21.10.2014 – Wegen der Verfütterung von gentechnisch verändertem Soja droht der Lebensmitteleinzelhandel der Geflügelbranche. „Wenn die großen Tierhalter nicht mitziehen, werden wir auf kleine, regionale zurückgreifen, die einfach auf gentechnikfreie Produktion umschalten können“, heißt es bei Rewe laut einem Bericht im Magazin „Der Spiegel“.

Auch ausländische Lieferanten könnten eine Alternative sein, so Rewe. Die gentechnikfreie Fütterung wollen laut Rewe-Bereichsleiter Dr. Ludger Breloh mehrere Einzelhändler zum Standard für ihre Eigenmarken machen. Nicht nur für Eier und Geflügelfleisch – auch Milch soll ab 2015 und bald danach Schweinefleisch folgen, berichtet der Spiegel.

Den Vorschlag der Geflügelbranche, Massenbilanzierungen für gentechnikfreies Futter einzuführen – die eine Fütterung mit gentechnisch veränderten Pflanzen aber nicht ausschließen würden – wies der Einzelhandel zurück. Rewe, Edeka und Co bleiben bei ihrer Forderung: keine Gentechnik im Hennen- und Hähnchenfutter.

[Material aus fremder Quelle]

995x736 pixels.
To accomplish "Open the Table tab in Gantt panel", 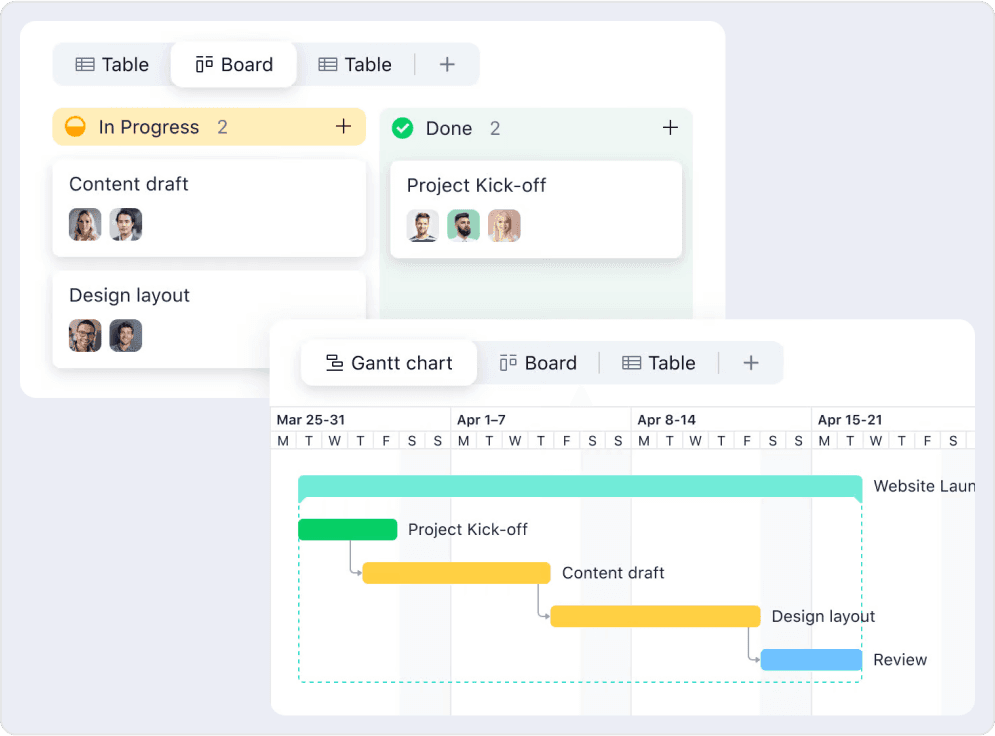I will (x=658, y=363).
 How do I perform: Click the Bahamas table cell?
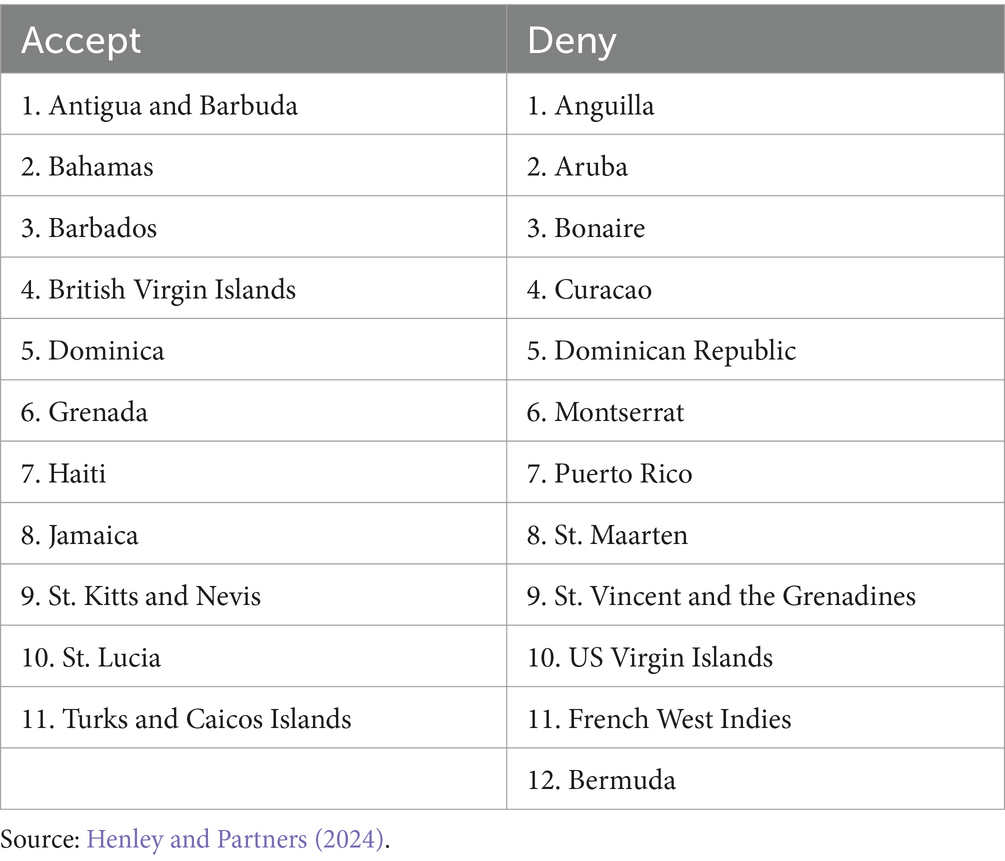[x=253, y=166]
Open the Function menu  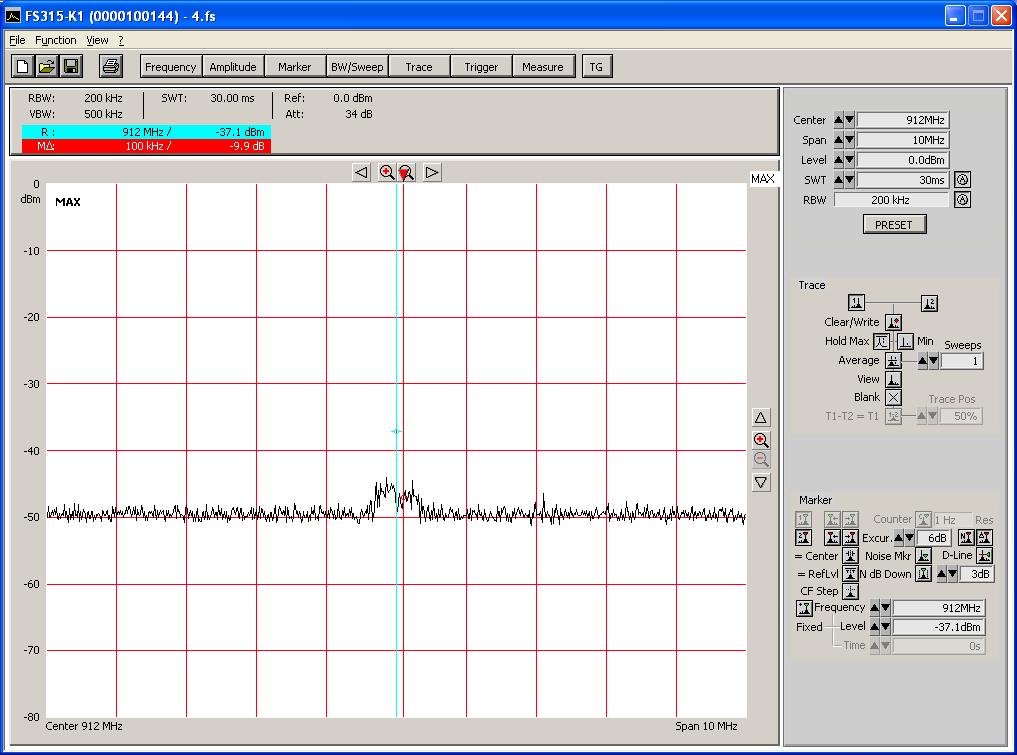[x=55, y=40]
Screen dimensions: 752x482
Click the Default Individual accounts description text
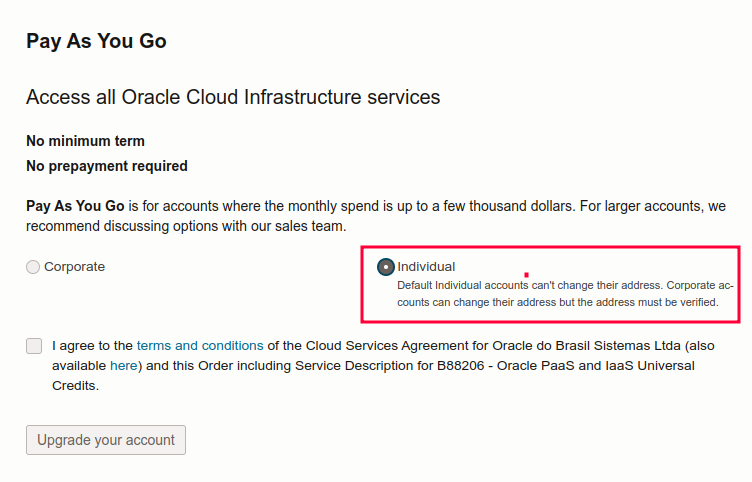(x=565, y=294)
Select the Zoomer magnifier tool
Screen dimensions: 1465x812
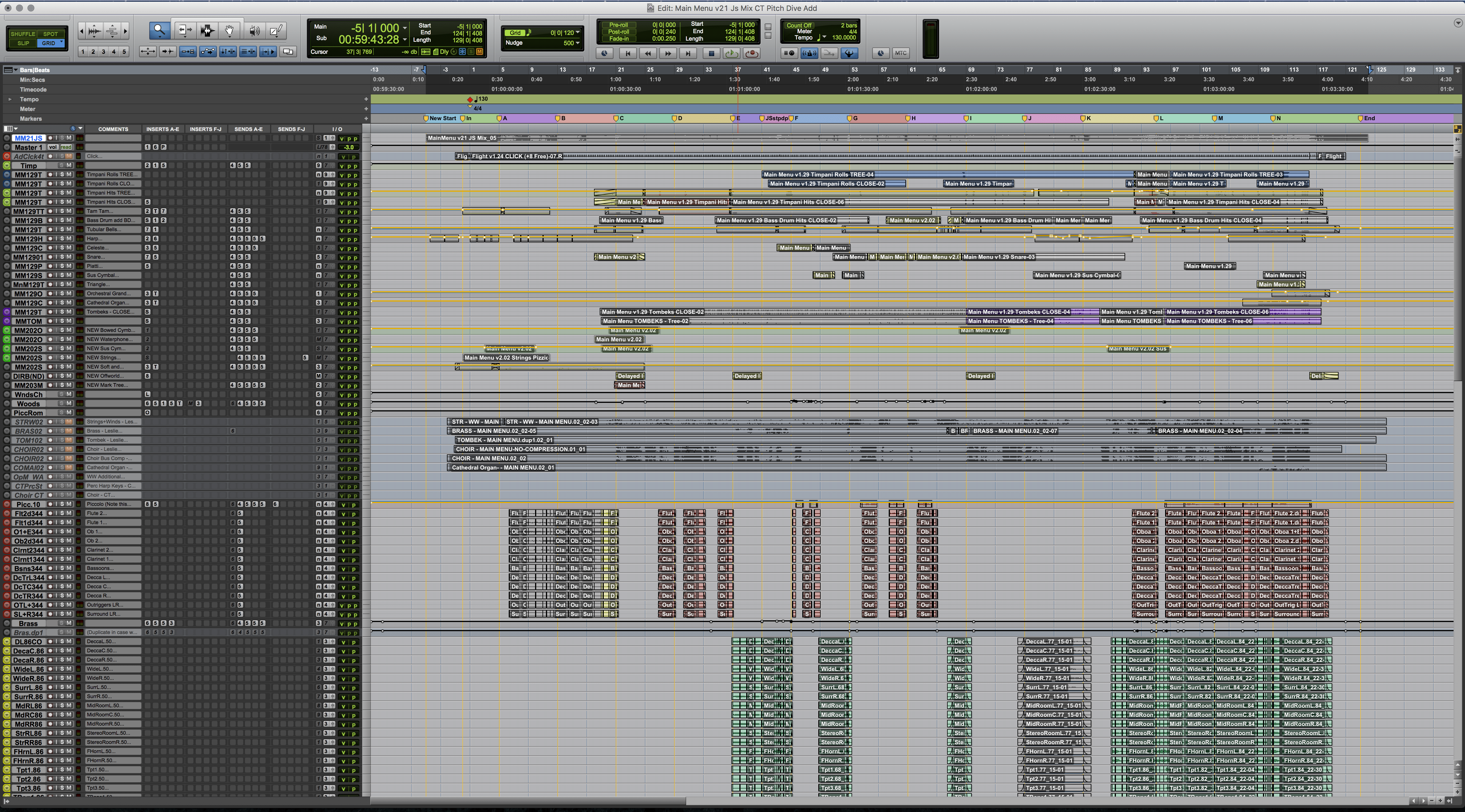(159, 31)
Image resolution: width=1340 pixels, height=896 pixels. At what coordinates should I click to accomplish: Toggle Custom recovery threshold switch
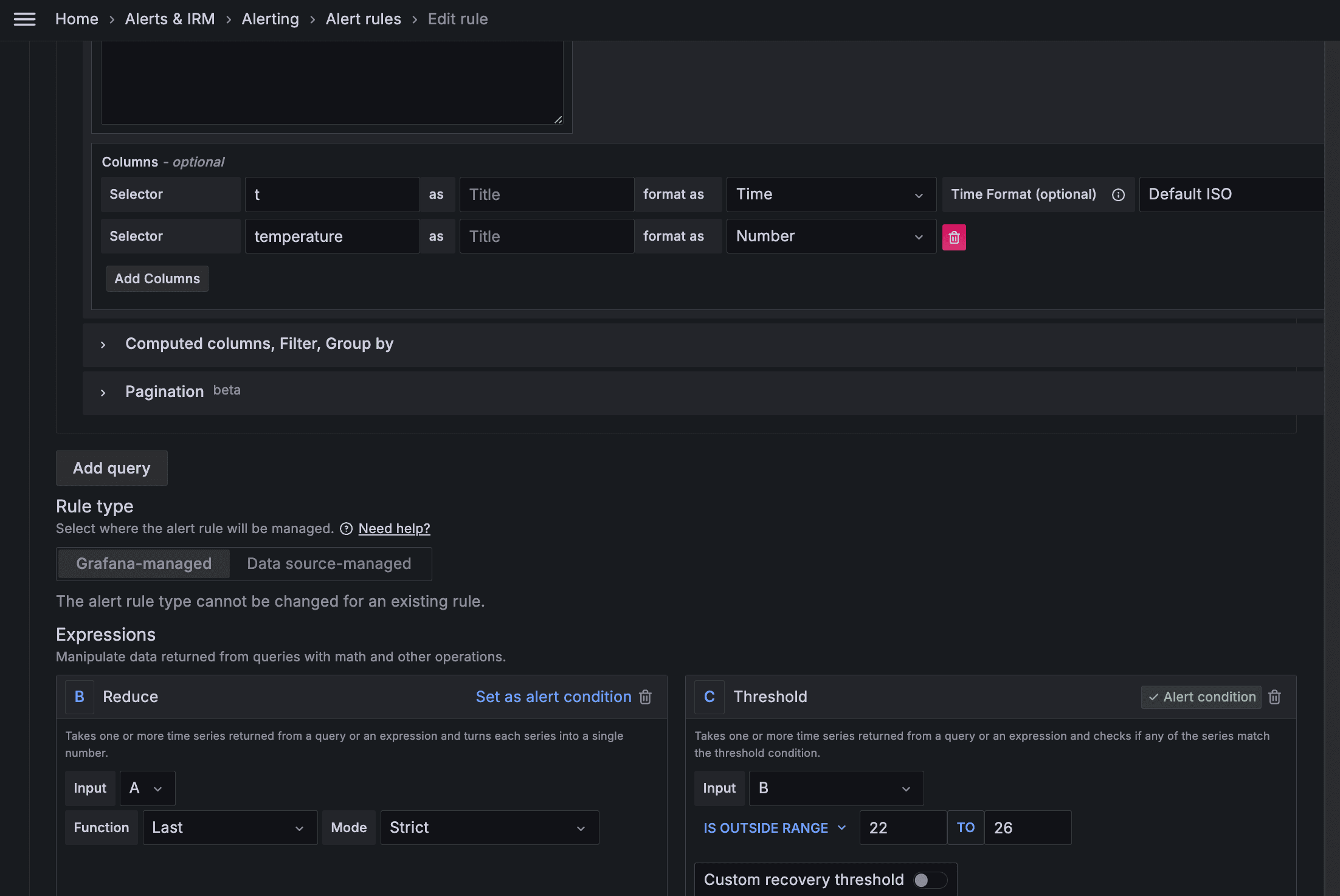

Bei einer Massenbilanzierung würde so viel gentechnikfreies Sojaschrot in den Futtermittelstrom eingespeist werden wie das Mastgeflügel frisst. Allerdings könnte nicht zugesichert werden, dass das gentechnikfreie Sojaschrot tatsächlich bei jedem einzelnen Tier im Futtertrog landet. „Eine Kontrolle der Gentechnikfreiheit wäre enorm erschwert, eine 'Ohne Gentechnik'-Kennzeichnung der Lebensmittel unmöglich“, kritisiert Alexander Hissting, Sprecher des Verband Lebensmittel ohne Gentechnik (VLOG). „Diese halbe Gentechnikfreiheit bietet den Verbrauchern keinerlei Transparenz und damit auch keinen Mehrgewinn bei der Kaufentscheidung. Im Gegenteil bringt sie den Geflügelfleischvermarktern maximale Flexibilität, bis hin zu einer erneuten völligen Aufgabe der Gentechnikfreiheit – ohne, dass es die Verbraucher am Einkaufsregal merken würden“, so Hissting weiter.

Das Argument der Geflügelindustrie, es gebe nicht genug gentechnikfreies Soja, hält der Greenpeace-Agrarexperte Martin Hofstetter laut Spiegel für vorgeschoben. Vielmehr gehe es den Großproduzenten darum, die Kosten zu drücken, um billiger exportieren zu können.